*Exercise:* Transcribe all of the data exactly. Images stay out.

*Data provided:*
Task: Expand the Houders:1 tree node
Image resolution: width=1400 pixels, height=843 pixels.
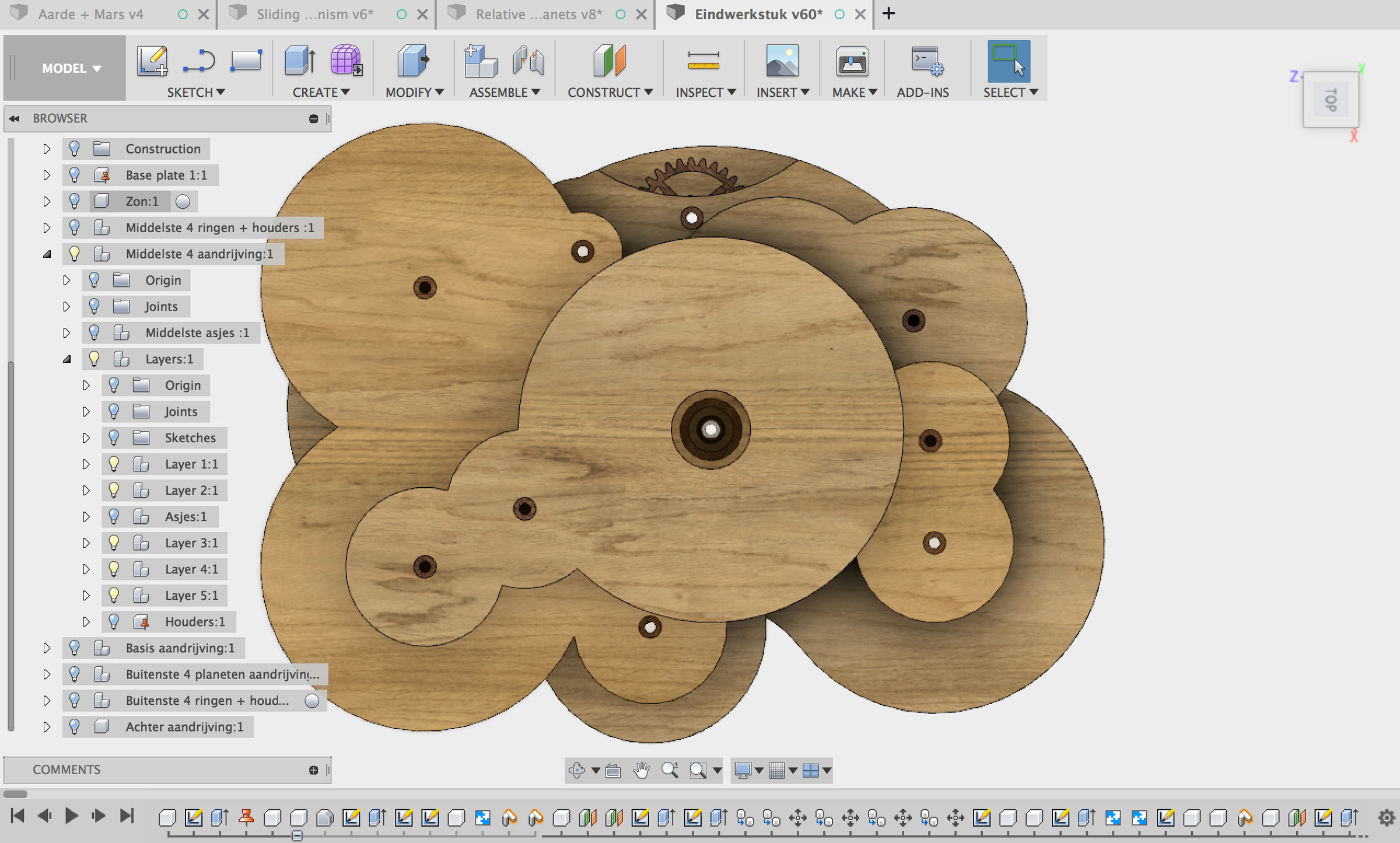Action: [x=86, y=622]
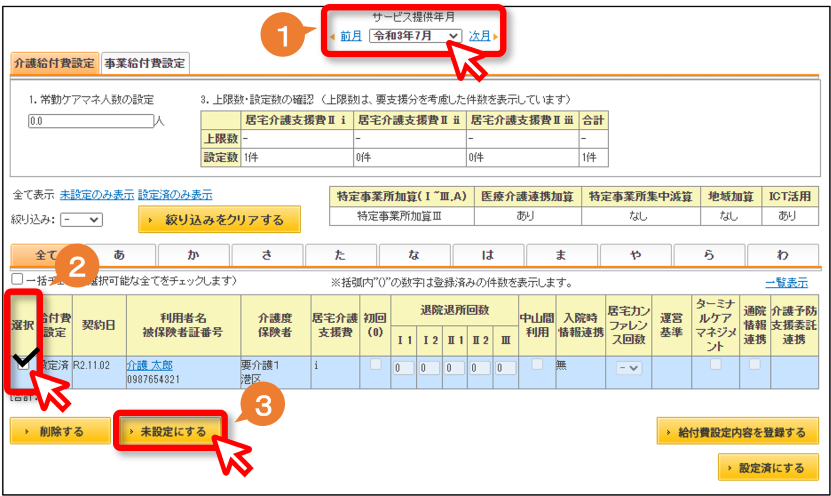Screen dimensions: 831x496
Task: Toggle the 一括選択 checkbox
Action: coord(17,279)
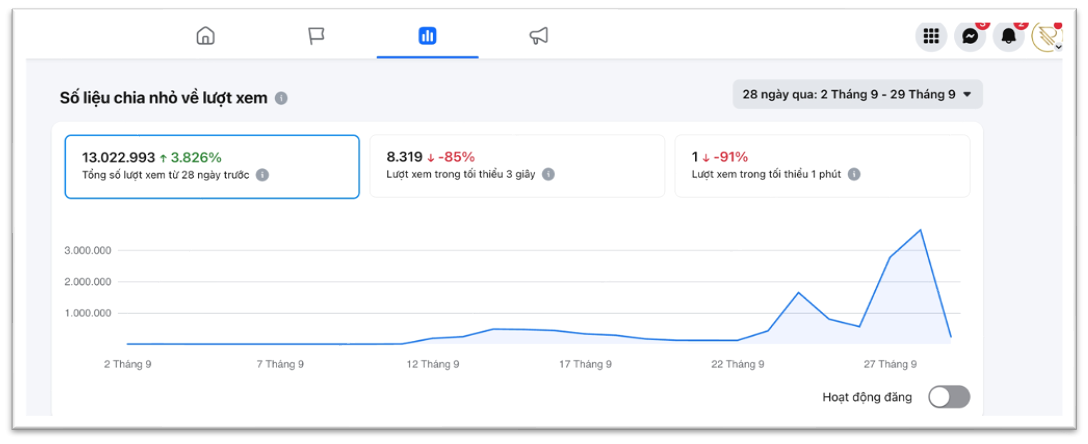The image size is (1088, 444).
Task: Open Messenger chat icon
Action: pyautogui.click(x=970, y=36)

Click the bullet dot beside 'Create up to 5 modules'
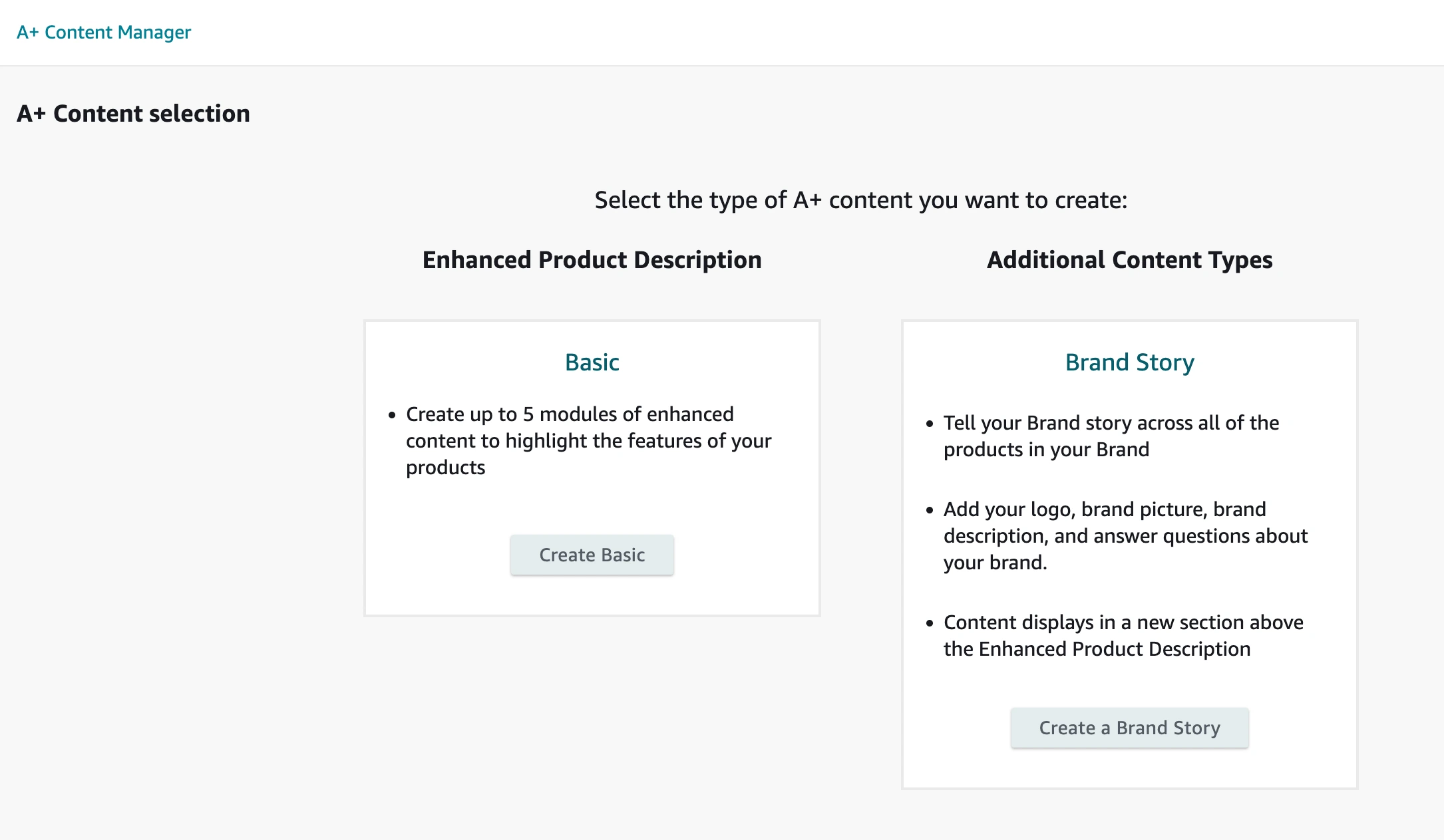(392, 415)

*Task output:*
Task: Expand the Houders:1 tree node
Image resolution: width=1400 pixels, height=843 pixels.
Action: [x=86, y=622]
Screen dimensions: 831x496
Task: Toggle the 一括選択 checkbox
Action: coord(17,279)
The image size is (1088, 444).
Task: Open Messenger chat icon
Action: pyautogui.click(x=970, y=36)

Click the bullet dot beside 'Create up to 5 modules'
(392, 415)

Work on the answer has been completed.